TCP State Manipulation Denial of Service Vulnerabilities in Multiple Cisco Products

On September 8, 2009, the The Cisco Product Security Incident Response Team (PSIRT) has published one important vulnerability advisories: TCP State Manipulation Denial of Service Vulnerabilities in Multiple Cisco Products.

Multiple Cisco products are affected by denial of service (DoS) vulnerabilities that manipulate the state of Transmission Control Protocol (TCP) connections. By manipulating the state of a TCP connection, an attacker could force the TCP connection to remain in a long-lived state, possibly indefinitely. If enough TCP connections are forced into a long-lived or indefinite state, resources on a system under attack may be consumed, preventing new TCP connections from being accepted. In some cases, a system reboot may be necessary to recover normal system operation. To exploit these vulnerabilities, an attacker must be able to complete a TCP three-way handshake with a vulnerable system.

In addition to these vulnerabilities, Cisco Nexus 5000 devices contain a TCP DoS vulnerability that may result in a system crash. This additional vulnerability was found as a result of testing the TCP state manipulation vulnerabilities.

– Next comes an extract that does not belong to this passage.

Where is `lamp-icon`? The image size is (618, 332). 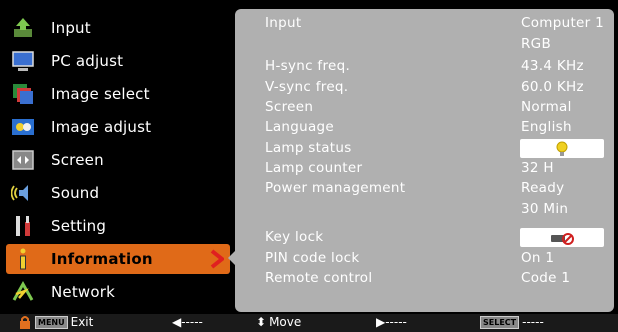 lamp-icon is located at coordinates (562, 148).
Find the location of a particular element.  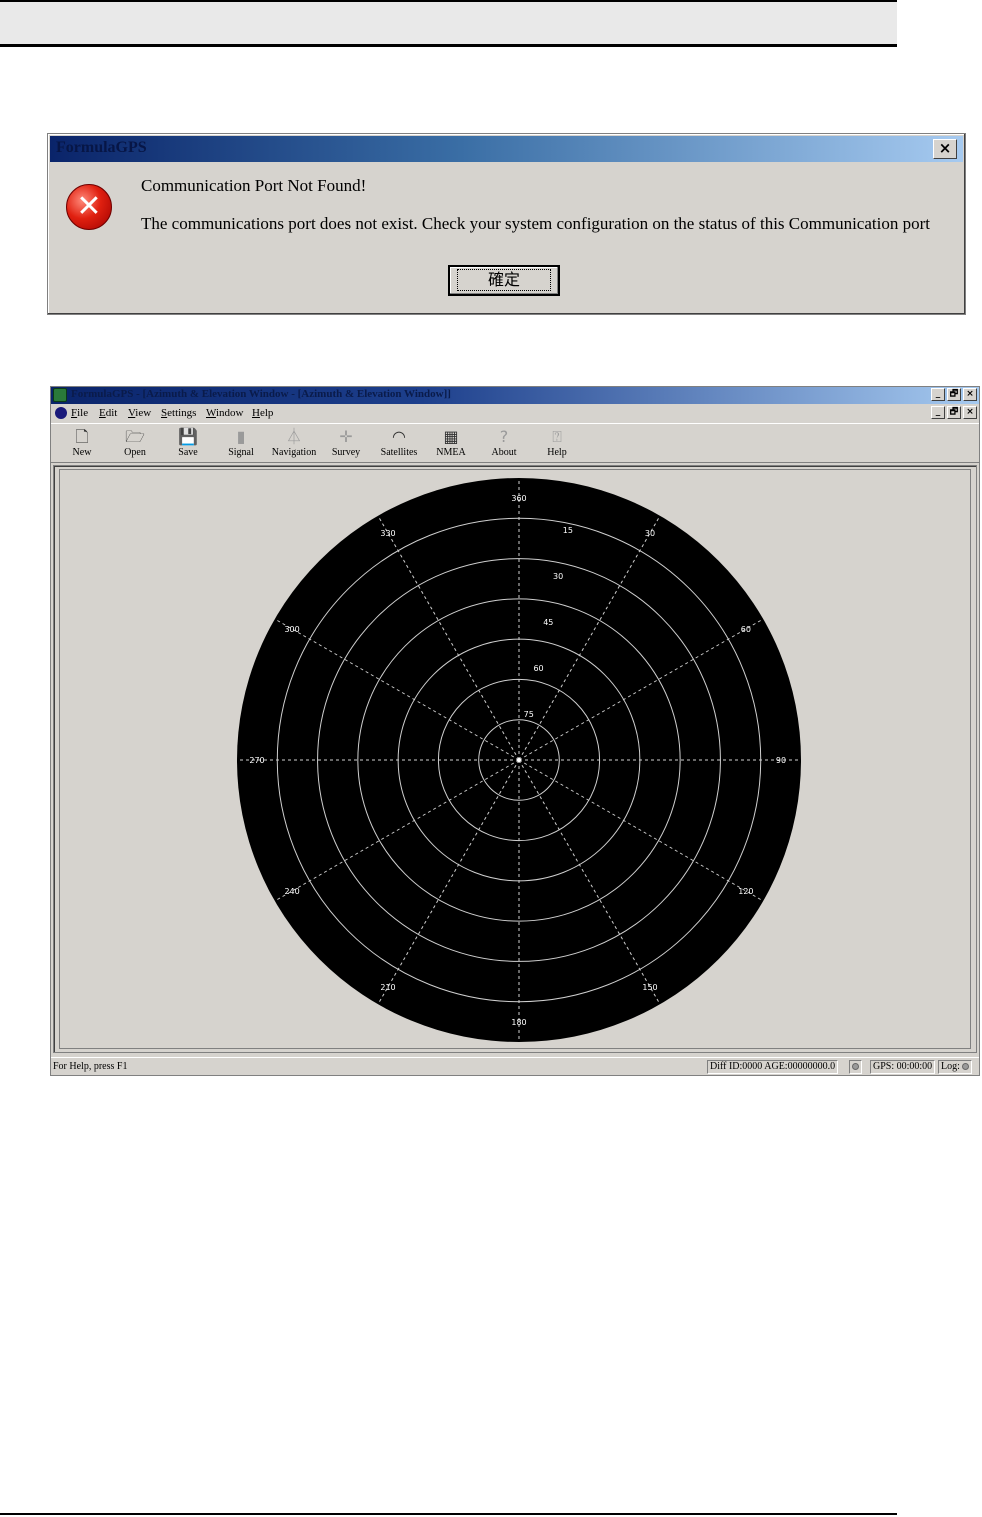

menu-window-accel: W is located at coordinates (211, 413).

Multiple Cisco products are affected by DoS vulnerabilities in the TCP protocol. By manipulating the state of TCP connections, an attacker could force a system that is under attack to maintain TCP connections for long periods of time, or indefinitely in some cases. With a sufficient number of open TCP connections, the attacker may be able to cause a system to consume internal buffer and memory resources, resulting in new TCP connections being denied access to a targeted port or an entire system. A system reboot may be required to restore full system functionality. A full TCP three-way handshake is required to exploit these vulnerabilities.

Network devices are not directly impacted by TCP state manipulation DoS attacks transiting a device; however, network devices that maintain the state of TCP connections may be impacted. If the attacker can establish enough TCP connections through a transit device that maintains TCP state, device resources may be exhausted and prevent the device from processing new TCP connections, resulting in a DoS condition. If an affected device that forwards traffic (that is, routes) in a network is the target of a TCP state manipulation attack, the attacker could cause a network-impacting DoS condition.

Successful exploitation of the TCP state manipulation vulnerabilities may result in a DoS condition where new TCP connections are not accepted on an affected system. Repeated exploitation may result in a sustained DoS condition. A reboot may be required to recover affected systems. In addition, Cisco Nexus 5000 systems may crash upon receiving a specific sequence of TCP packets.